In 1948, the Rosin brothers (Stanley, Elmer, & Victor) bought Highland Springs Resort and endeavored to develop the land into a “Catskills of the West” for Jewish families, which included various outdoor activities including tennis, swimming, horseback riding, dancing, music, and entertainment. Highland Springs Resort Hotel burned down under ownership of the Rosin brothers in 1970.[[Highland Springs Resort/Ranch & Inn# ftn1|^{[1]}]]

In May 1990, Highland Springs Ranch & Inn (formerly Highland Springs Resort Hotel) was purchased by a South Korean corporation under the leadership of inventor and natural health enthusiast Yoo Byung-eun.

== The Resort Today ==
Under Yoo’s ownership in 2001, Highland Springs recruited a farmer named Tina Kummerle. According to Jessy Beckett, a few months into taking the farmer position, the president stepped down and the board appointed Tina as Highland Springs’ new president. Kummerle graduated with a degree in environmental science from Colorado College and has plans to make Highland Springs more sustainably eco-friendly.

In 2009, Highland Springs was renovated. Reviving of the property included constructing a more modern building on a different site, and a revamping of the lobby and guest rooms.

The resort now contains an organic farm, a science camp for children, olive groves, and the largest certified organic lavender farm (20 acres) in Southern California. The Grand Oak Farm to Table restaurant was named (it is now closed permanently with the chef overseeing all festival menus) for a thousand-year-old oak tree residing on the property, and most of the food served at the restaurant was produced at the onsite farm.

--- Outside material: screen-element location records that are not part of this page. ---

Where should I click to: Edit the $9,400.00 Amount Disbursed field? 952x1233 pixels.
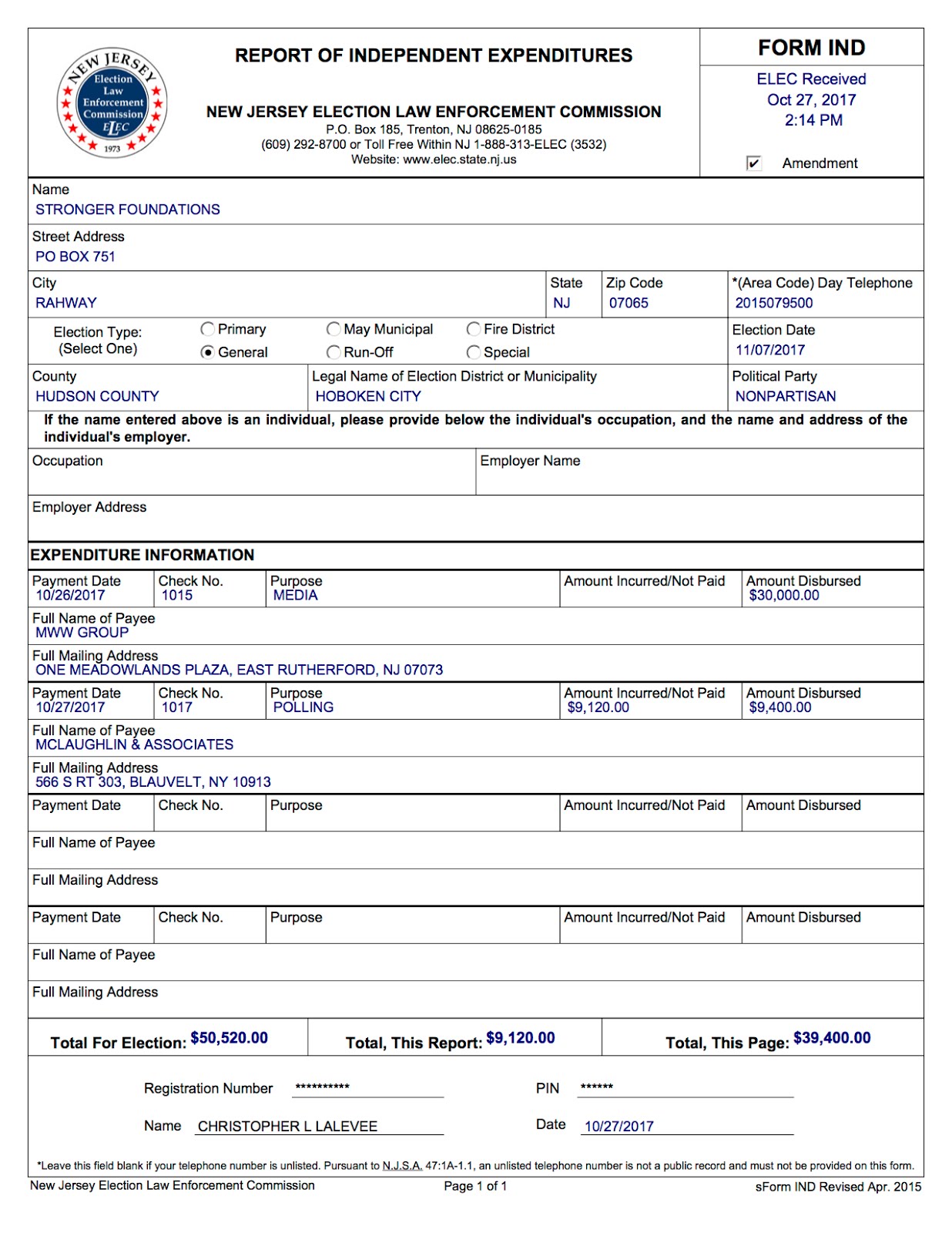(779, 707)
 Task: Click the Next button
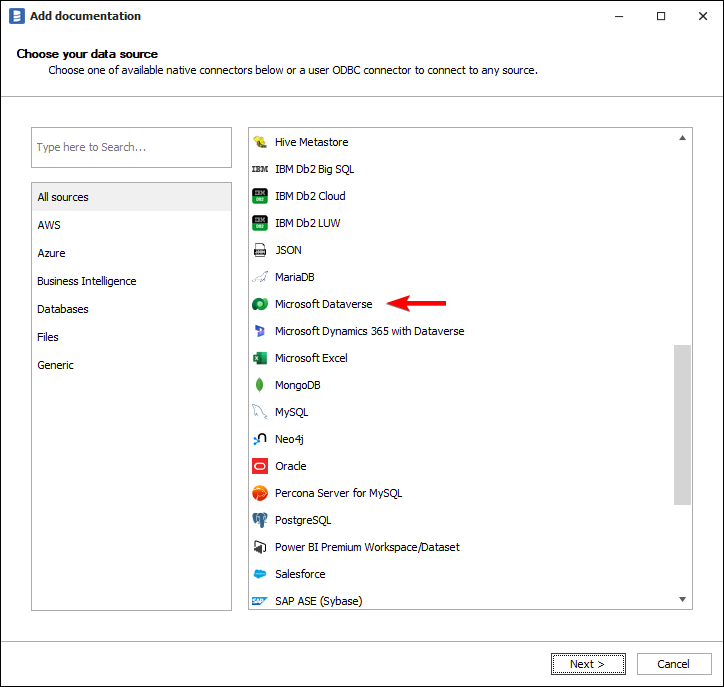[588, 664]
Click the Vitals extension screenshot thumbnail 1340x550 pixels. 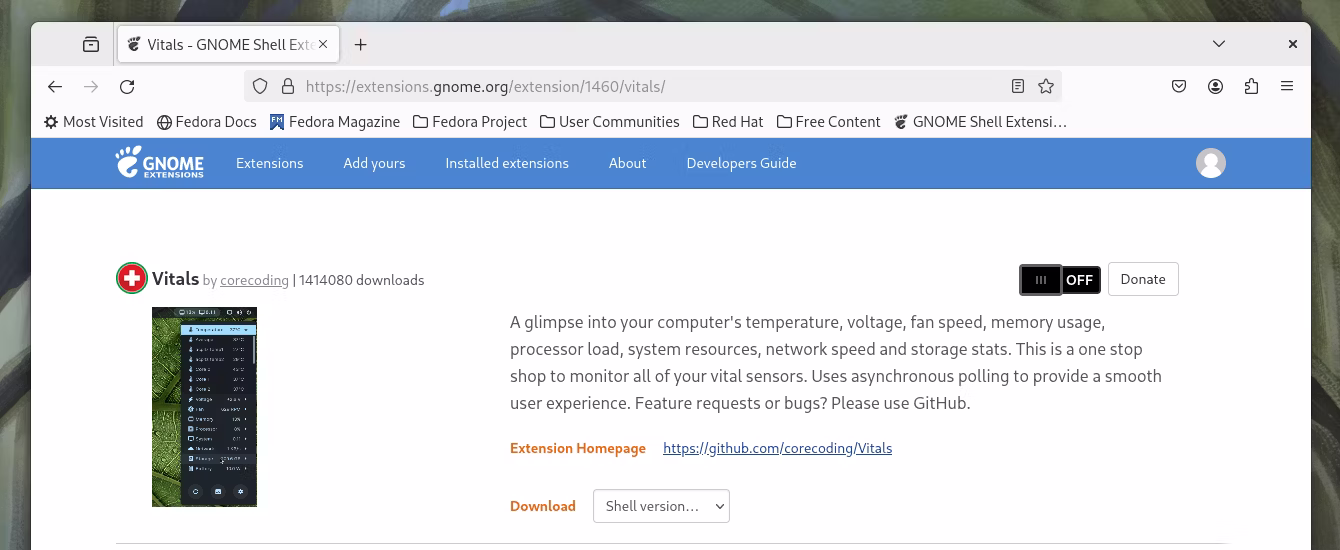[x=204, y=406]
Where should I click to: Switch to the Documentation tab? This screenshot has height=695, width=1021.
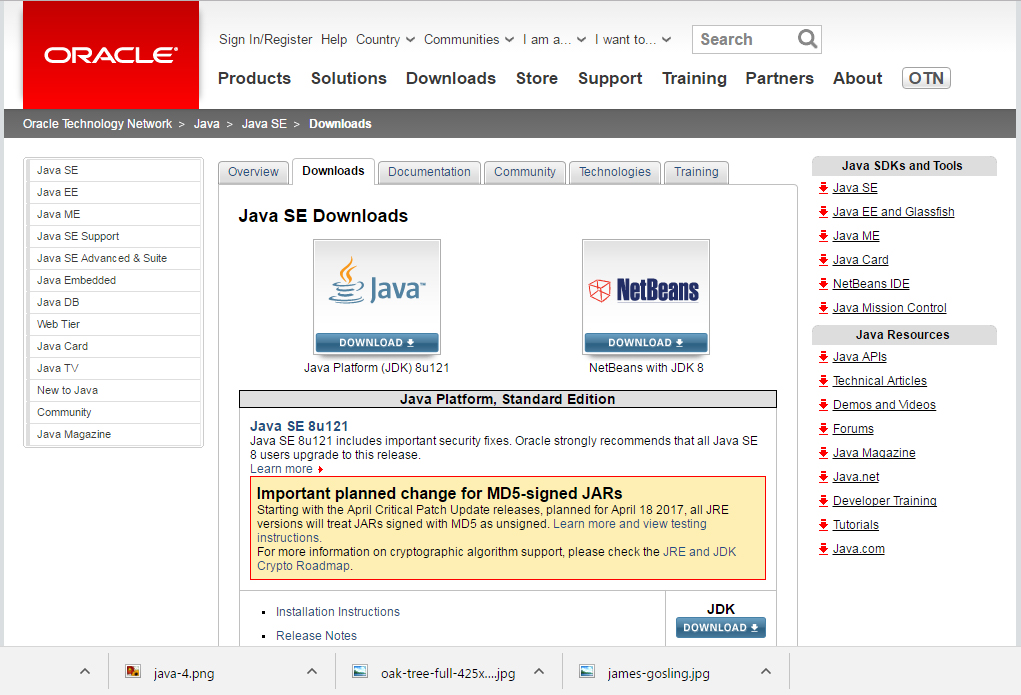[428, 171]
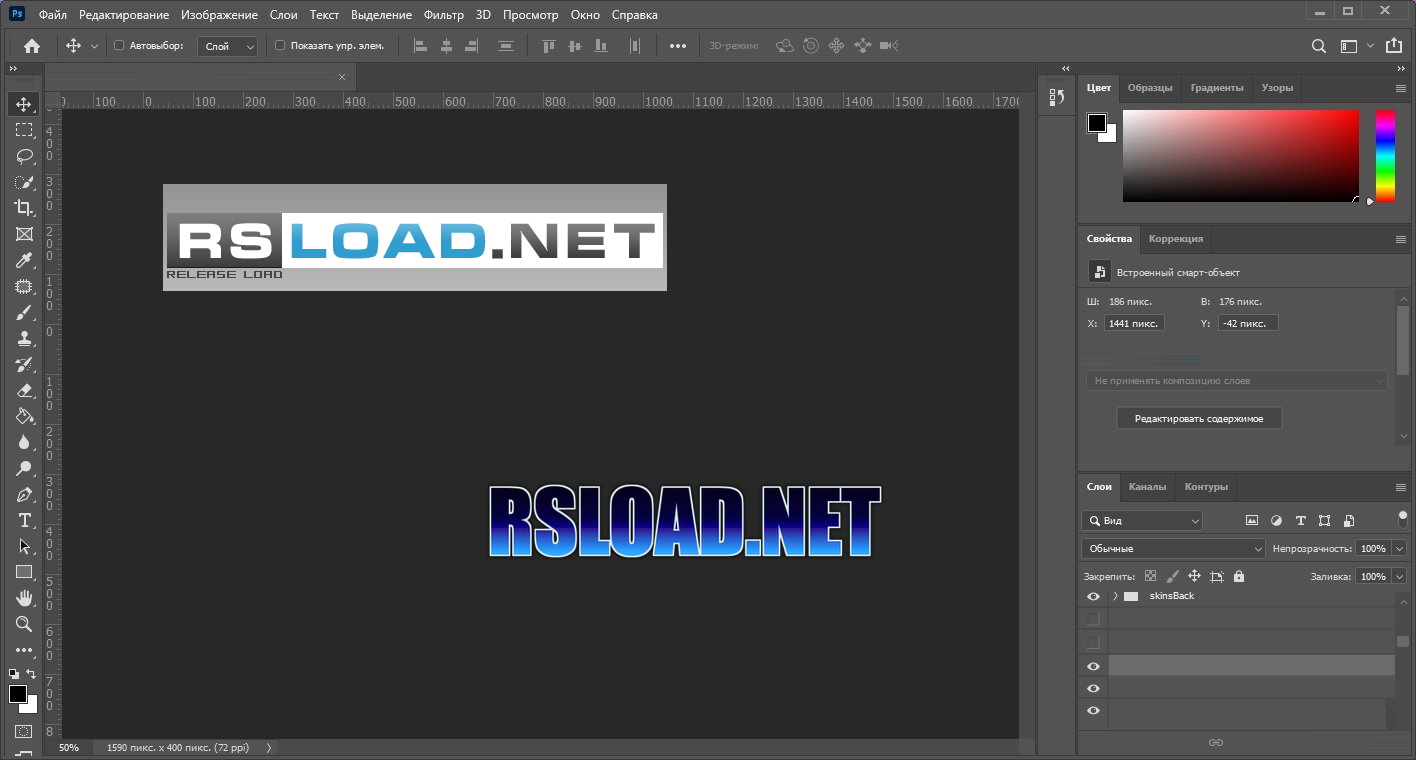Go to the Home screen button
Image resolution: width=1416 pixels, height=760 pixels.
tap(32, 46)
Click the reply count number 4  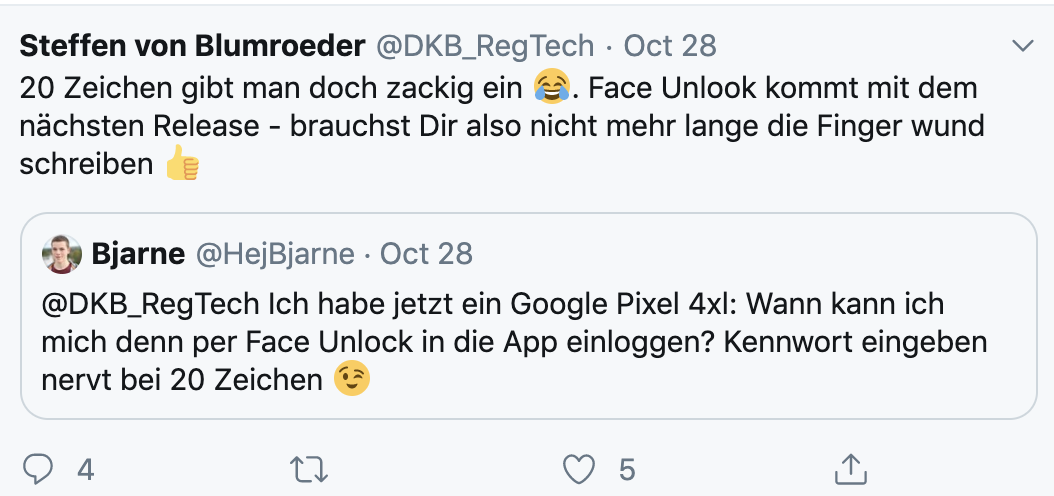click(x=86, y=469)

The ranch hosts its Lavender Festival from June to July which celebrates the beginning of lavender harvest season, where many lavender products are made and sold. Highland Springs also hosts the Annual Sausage and Beer Festival, the Annual Olive & Wine Faire, and several others. During festivals, Highland Springs’ farmers offer workshops and showcase the farm’s organic produce. The ranch offers live music, hiking, and photoshoots for amateur photographers.

Highland’s Springs Resort management intends to preserve the “historic character and charm of the property.”